◆ REQUIREMENT ◆
Please rewrite the entries as a numbered list, starting from the line with "Where should I" and continuing to the end of the entries, with blank lines and pictures left out.

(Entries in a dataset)
──────────

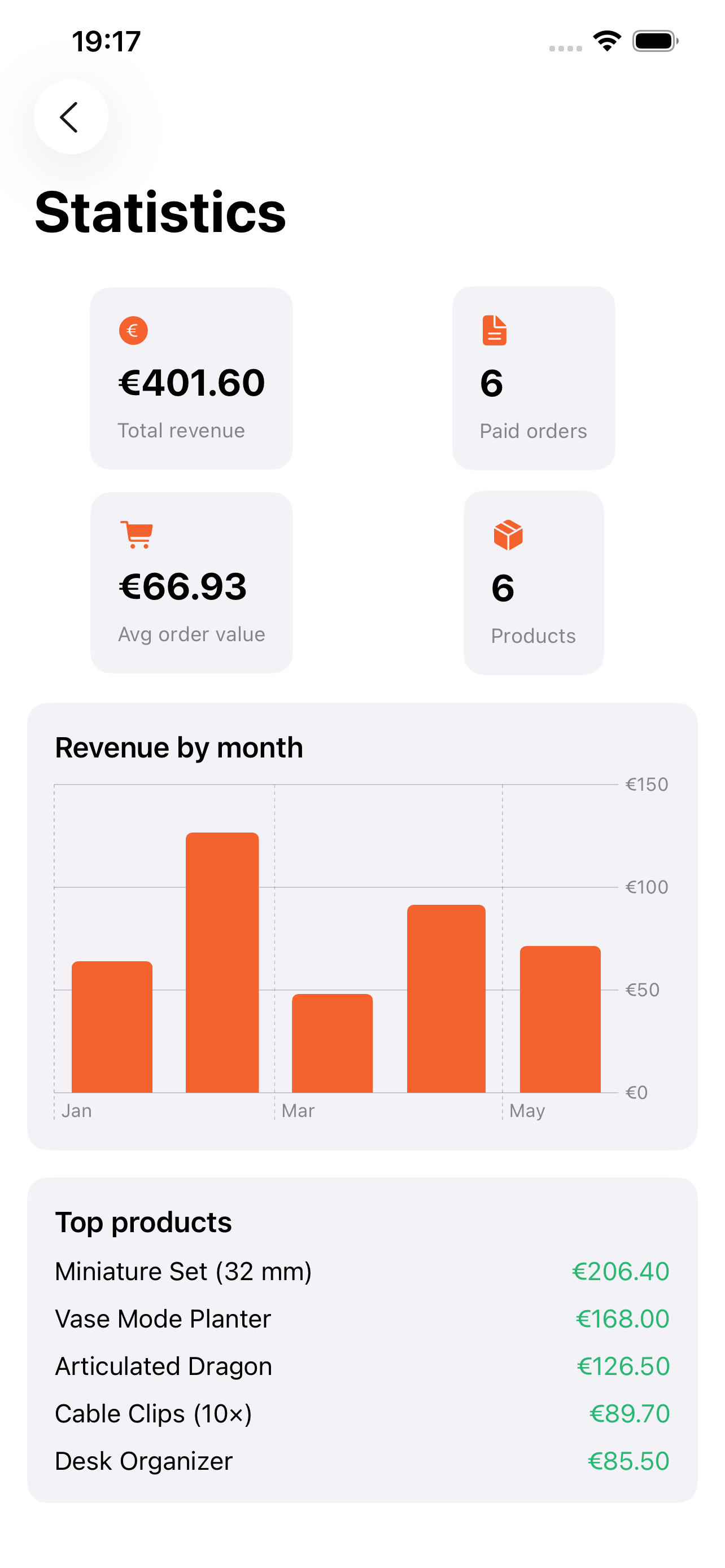
Task: Open the Avg order value card
Action: coord(191,582)
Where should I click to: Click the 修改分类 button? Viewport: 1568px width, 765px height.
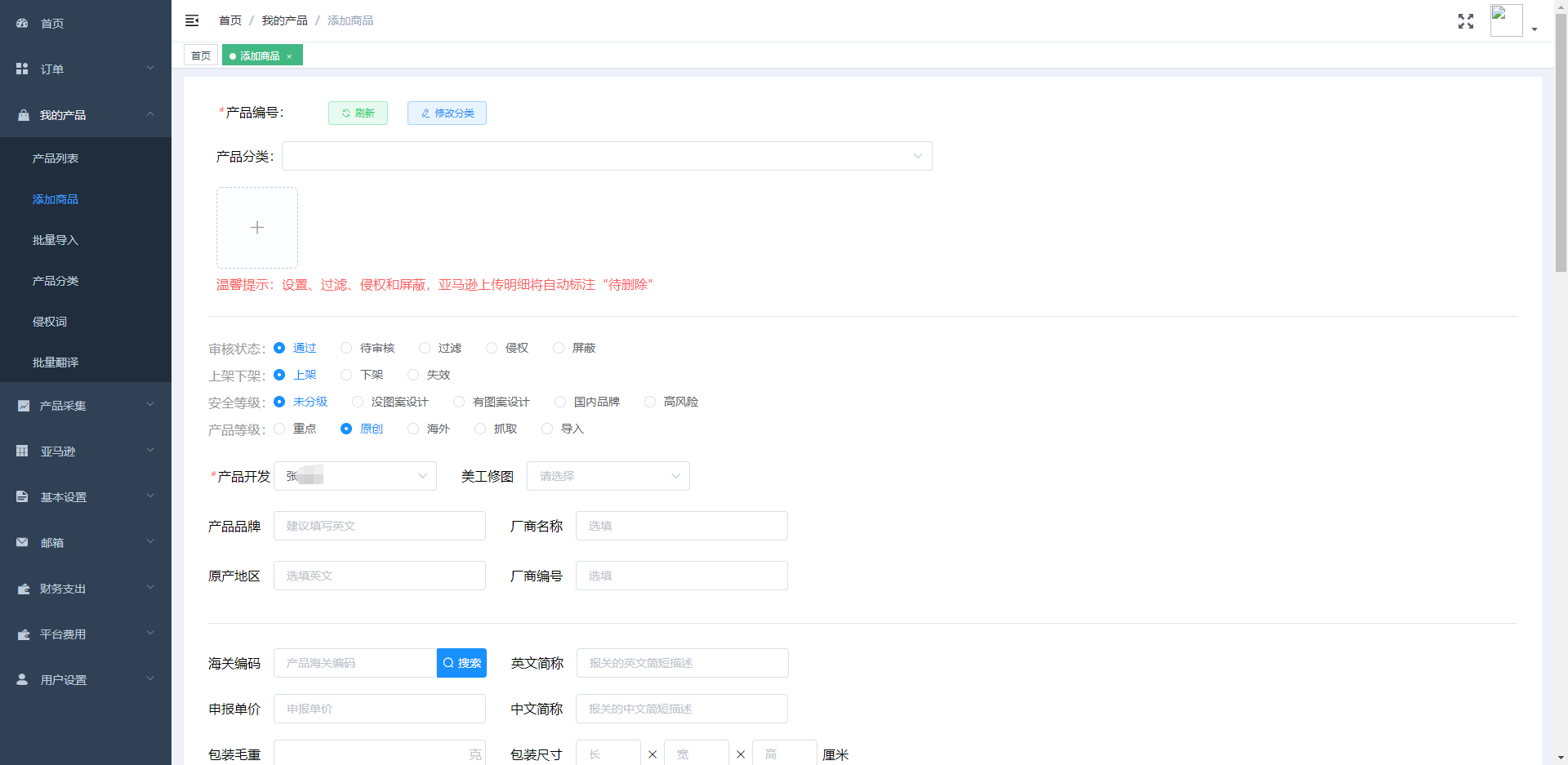point(447,113)
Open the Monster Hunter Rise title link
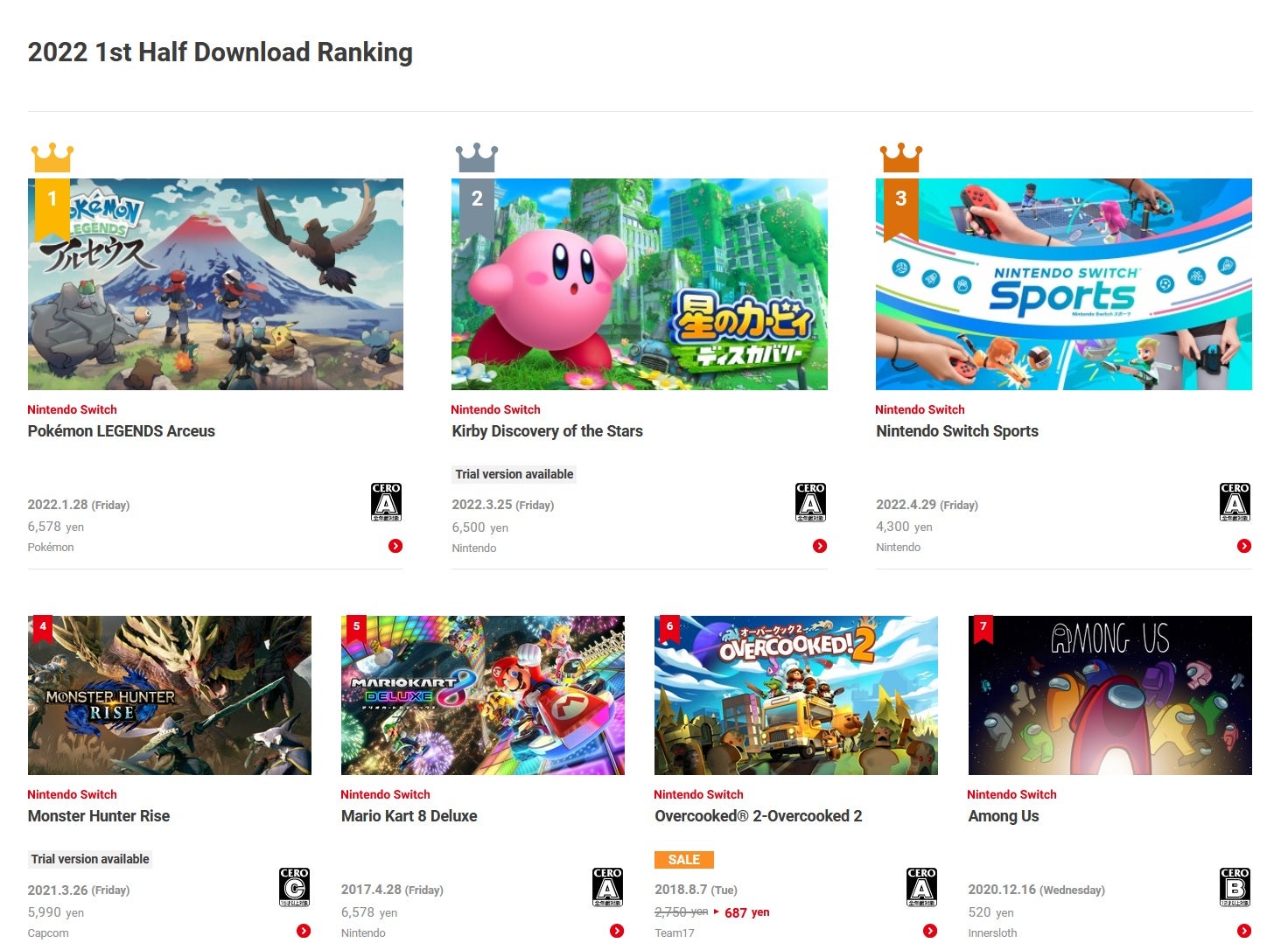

──────────

◆ SOLUTION TO THE EXERCISE ◆
1. Where should I click to: Click the 修改分类 button? Viewport: 1568px width, 765px height.
2. point(447,113)
3. Open the Monster Hunter Rise title link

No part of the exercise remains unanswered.